[Opening Supplied information section]

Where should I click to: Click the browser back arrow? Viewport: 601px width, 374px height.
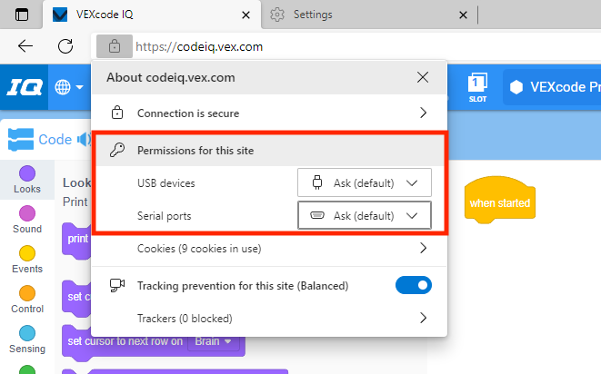pyautogui.click(x=25, y=46)
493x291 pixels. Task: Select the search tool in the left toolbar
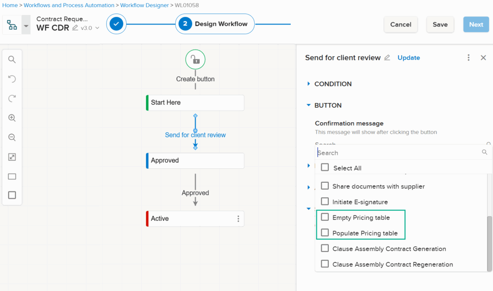pyautogui.click(x=12, y=59)
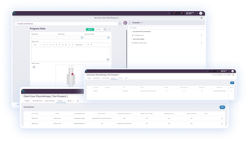
Task: Click in the template Search field
Action: click(166, 28)
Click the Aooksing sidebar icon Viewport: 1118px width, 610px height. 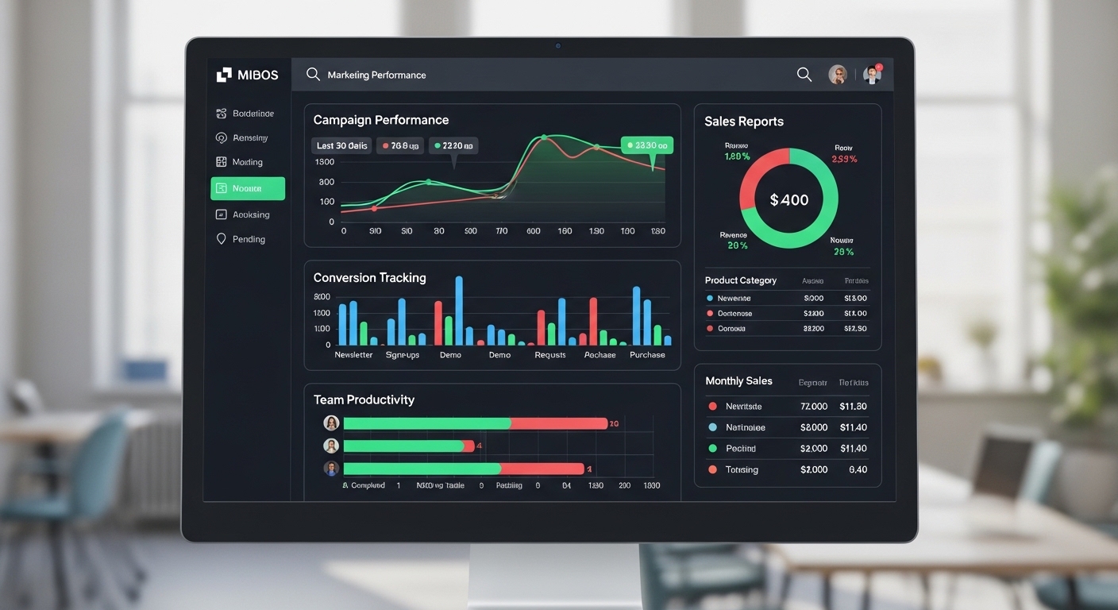222,214
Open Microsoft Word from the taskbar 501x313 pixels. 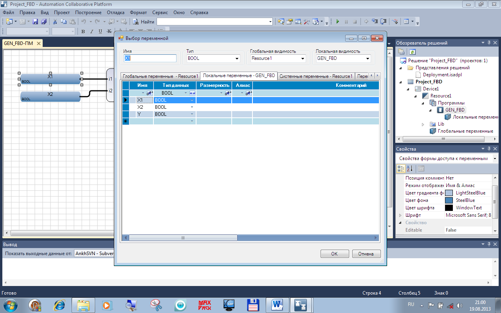point(277,304)
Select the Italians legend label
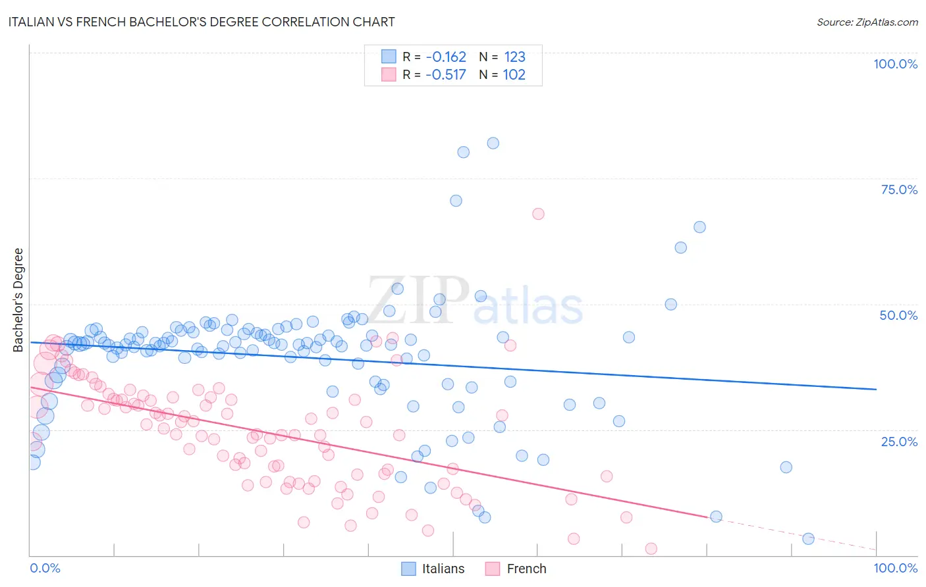This screenshot has width=926, height=587. click(443, 569)
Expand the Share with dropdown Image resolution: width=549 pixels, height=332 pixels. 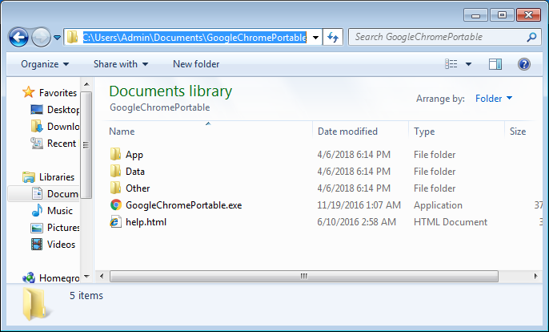click(121, 64)
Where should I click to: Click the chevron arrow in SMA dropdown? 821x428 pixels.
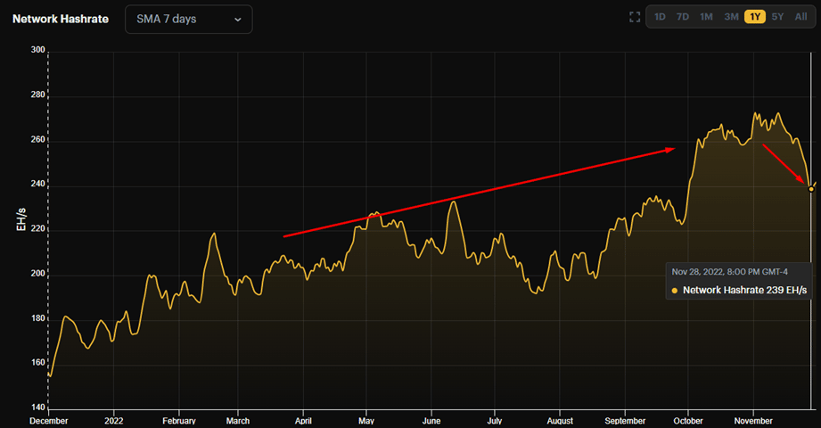(x=238, y=20)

[Closing Supplied information section]

## Task item
Above are the records. Copy exactly, and only, the lines from the line containing "Where should I click to: Click the chevron" through the last one, omitting any pictures.

## Worked solution
Where should I click to: Click the chevron arrow in SMA dropdown? 821x428 pixels.
(x=238, y=20)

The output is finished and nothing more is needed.